In de stedenbouwkundige verantwoording wordt geen onderscheid gemaakt tussen woningen in particulier eigendom of corporatiebezit

- bezonningsonderzoek

Voor de mogelijke locaties voor een dakopbouw is een gedetailleerd bezonningsonderzoek uitgevoerd door een extern bureau om inzicht te geven in de mogelijke afname van de bezonning op de gevels als gevolg van dakopbouwen. Hiervoor wordt de gemeentelijk vastgestelde norm 2011/(RIS170509) gehanteerd die uitgaat van: een minimale bezonning van 2 uur, gemeten op de 75 centimeter hoogte op het midden van de voor- en achtergevel op 19 februari bij een zonnestand van 10 graden of hoger.
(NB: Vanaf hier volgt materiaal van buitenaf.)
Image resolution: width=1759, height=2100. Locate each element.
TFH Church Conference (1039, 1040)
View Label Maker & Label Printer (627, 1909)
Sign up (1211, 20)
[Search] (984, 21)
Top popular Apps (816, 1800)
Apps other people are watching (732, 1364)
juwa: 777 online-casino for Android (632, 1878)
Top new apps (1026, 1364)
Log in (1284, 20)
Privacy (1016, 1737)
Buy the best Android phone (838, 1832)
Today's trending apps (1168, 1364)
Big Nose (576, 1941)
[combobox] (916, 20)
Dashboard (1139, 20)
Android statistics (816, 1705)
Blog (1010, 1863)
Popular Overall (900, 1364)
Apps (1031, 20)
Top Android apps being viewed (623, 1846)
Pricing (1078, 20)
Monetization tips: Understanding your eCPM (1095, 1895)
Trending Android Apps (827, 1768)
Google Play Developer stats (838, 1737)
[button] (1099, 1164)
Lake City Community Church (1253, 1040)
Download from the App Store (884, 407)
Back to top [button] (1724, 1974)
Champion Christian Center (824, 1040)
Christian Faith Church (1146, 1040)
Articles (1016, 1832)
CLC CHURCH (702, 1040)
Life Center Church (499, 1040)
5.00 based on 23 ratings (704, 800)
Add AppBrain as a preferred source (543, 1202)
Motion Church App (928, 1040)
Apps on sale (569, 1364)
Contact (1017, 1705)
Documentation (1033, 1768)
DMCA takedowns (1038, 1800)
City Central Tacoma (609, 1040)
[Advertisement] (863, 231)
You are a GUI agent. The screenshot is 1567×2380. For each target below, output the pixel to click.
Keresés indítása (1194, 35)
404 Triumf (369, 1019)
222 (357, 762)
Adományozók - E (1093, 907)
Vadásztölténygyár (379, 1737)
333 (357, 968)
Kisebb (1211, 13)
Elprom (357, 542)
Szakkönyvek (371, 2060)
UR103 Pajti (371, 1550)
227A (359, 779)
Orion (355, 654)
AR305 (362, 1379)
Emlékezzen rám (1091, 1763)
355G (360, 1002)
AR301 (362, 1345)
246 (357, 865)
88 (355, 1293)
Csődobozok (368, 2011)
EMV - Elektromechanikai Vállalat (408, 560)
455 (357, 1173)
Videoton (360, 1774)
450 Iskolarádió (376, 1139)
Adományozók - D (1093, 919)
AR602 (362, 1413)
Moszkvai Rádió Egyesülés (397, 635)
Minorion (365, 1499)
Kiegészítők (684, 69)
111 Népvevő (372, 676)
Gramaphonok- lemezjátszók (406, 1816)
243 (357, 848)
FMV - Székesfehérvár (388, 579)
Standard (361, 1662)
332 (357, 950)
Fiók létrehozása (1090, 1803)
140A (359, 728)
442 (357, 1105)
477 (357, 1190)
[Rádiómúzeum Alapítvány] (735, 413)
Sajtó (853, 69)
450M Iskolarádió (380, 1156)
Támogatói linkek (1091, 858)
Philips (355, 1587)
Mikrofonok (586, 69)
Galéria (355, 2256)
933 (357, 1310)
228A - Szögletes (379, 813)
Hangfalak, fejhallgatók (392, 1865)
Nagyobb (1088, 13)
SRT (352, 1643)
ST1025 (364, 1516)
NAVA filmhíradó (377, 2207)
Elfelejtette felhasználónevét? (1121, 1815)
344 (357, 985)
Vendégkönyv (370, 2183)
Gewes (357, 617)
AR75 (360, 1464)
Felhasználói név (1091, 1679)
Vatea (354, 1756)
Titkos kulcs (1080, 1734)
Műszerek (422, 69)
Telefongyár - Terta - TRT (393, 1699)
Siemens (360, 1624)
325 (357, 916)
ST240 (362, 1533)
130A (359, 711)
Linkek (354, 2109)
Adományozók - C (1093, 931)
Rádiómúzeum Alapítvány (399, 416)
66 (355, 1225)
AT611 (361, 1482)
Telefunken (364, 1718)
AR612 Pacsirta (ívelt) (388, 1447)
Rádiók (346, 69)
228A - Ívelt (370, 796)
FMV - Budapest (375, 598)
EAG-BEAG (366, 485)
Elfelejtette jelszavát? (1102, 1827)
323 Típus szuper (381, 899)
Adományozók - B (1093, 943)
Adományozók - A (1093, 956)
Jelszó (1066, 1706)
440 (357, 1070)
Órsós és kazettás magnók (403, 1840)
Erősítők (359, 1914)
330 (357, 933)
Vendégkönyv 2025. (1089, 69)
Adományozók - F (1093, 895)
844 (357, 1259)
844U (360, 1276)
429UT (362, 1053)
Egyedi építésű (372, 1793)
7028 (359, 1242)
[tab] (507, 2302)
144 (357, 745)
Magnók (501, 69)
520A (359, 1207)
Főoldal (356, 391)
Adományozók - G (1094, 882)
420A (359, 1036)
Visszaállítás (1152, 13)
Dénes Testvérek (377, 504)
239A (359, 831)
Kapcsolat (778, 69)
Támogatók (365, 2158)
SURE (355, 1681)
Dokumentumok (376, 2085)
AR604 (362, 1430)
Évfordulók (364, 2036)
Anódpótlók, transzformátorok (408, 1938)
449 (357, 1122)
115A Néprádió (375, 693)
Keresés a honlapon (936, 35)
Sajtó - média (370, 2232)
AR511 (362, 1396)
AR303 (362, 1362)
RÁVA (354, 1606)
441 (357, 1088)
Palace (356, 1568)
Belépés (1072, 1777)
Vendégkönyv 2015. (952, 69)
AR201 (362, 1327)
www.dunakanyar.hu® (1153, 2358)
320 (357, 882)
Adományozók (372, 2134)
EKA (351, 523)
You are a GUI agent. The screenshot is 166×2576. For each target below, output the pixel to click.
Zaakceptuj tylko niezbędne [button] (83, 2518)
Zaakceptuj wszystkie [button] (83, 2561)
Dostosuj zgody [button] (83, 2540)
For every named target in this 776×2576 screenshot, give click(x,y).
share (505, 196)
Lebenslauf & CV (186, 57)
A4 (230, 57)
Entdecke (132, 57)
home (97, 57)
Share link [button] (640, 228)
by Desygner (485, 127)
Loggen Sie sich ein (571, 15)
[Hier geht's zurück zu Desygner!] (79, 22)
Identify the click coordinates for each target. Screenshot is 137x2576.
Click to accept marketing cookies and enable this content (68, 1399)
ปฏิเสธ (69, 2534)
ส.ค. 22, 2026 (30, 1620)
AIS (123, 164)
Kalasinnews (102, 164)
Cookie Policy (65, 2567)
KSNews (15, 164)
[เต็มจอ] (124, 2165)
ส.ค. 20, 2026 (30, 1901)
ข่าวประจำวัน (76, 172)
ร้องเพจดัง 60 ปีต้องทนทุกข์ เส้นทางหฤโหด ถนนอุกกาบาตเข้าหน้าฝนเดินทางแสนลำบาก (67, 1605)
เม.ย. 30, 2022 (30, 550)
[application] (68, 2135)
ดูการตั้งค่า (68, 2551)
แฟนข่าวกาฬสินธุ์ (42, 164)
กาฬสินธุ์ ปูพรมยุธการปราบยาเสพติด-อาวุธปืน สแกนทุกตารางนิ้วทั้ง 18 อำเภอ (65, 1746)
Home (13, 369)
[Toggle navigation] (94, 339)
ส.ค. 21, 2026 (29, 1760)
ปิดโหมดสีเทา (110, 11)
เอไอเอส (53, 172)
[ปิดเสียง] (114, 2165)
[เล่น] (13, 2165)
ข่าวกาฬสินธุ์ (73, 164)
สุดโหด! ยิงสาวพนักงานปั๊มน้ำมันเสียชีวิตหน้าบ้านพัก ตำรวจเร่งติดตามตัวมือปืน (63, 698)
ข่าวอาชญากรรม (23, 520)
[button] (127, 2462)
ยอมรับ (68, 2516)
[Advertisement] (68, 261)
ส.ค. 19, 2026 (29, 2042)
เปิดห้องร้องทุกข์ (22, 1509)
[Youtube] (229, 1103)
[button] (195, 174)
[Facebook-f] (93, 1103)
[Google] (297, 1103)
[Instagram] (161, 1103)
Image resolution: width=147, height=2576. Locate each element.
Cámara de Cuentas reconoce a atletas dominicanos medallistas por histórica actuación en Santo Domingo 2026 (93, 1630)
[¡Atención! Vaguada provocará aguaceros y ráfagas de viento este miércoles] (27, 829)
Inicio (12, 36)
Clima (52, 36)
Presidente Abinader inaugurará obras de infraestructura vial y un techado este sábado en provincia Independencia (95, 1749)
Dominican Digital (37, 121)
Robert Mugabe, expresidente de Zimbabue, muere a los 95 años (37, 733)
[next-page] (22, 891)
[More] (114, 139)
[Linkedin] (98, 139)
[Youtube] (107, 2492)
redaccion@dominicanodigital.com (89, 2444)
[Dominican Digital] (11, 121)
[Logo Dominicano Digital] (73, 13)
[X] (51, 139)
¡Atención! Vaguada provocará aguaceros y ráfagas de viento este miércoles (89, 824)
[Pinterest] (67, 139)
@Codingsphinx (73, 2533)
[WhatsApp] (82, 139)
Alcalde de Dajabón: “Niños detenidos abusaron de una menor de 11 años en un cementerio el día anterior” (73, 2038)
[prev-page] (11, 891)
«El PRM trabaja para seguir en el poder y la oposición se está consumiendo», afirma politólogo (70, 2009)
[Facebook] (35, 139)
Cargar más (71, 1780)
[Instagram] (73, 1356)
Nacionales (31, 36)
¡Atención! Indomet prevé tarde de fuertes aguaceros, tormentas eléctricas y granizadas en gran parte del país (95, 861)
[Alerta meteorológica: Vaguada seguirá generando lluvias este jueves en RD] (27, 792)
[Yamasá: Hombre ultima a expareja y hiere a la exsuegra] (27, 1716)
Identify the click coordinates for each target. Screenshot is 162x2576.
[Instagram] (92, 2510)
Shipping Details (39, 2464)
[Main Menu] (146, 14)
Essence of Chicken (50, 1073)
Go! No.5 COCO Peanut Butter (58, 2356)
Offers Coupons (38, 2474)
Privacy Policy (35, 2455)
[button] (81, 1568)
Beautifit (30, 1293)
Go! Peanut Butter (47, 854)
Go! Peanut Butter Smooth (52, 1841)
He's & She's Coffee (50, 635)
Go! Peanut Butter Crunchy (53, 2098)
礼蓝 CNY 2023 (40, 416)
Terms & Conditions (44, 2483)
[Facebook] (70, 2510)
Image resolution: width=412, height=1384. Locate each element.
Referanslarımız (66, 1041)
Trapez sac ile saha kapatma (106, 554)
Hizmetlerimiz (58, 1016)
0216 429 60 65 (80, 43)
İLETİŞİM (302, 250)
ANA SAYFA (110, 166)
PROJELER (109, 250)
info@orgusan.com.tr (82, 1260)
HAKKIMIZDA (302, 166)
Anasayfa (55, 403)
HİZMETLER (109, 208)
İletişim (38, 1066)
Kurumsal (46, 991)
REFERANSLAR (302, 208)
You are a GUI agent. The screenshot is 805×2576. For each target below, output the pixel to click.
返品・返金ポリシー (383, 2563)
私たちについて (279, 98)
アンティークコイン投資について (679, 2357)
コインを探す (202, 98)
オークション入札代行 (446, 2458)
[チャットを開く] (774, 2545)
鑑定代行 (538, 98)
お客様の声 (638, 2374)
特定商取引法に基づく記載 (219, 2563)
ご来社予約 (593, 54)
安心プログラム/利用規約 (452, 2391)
Indien woningen in de huidige situatie al niet aan de bezonningsnorm voldoen, wordt een verdere verslechtering als gevolg van een dakopbouw niet toegestaan.

Van het plangebied wordt een 3d-model opgebouwd en worden potentiële dakopbouwen toegevoegd. In eerste instantie worden alle blokken doorgerekend met een dakopbouw over het hele pand. Indien als gevolg van deze mogelijkheden de 2-uursnorm niet wordt gehaald, wordt een optimaliseringsonderzoek uitgevoerd. Dit houdt in dat wordt berekend hoever de dakopbouw aan de voor en/of achterzijde terug moet liggen om minimaal 2 uur zon te garanderen of – indien de huidige bezonning nu al niet aan deze norm voldoet – er geen sprake van achteruitgang is. De dakopbouw betreft dus in principe het volledige dakvlak, tenzij de bezonningsstudie noopt tot teruglegging van een deel van de dakopbouw.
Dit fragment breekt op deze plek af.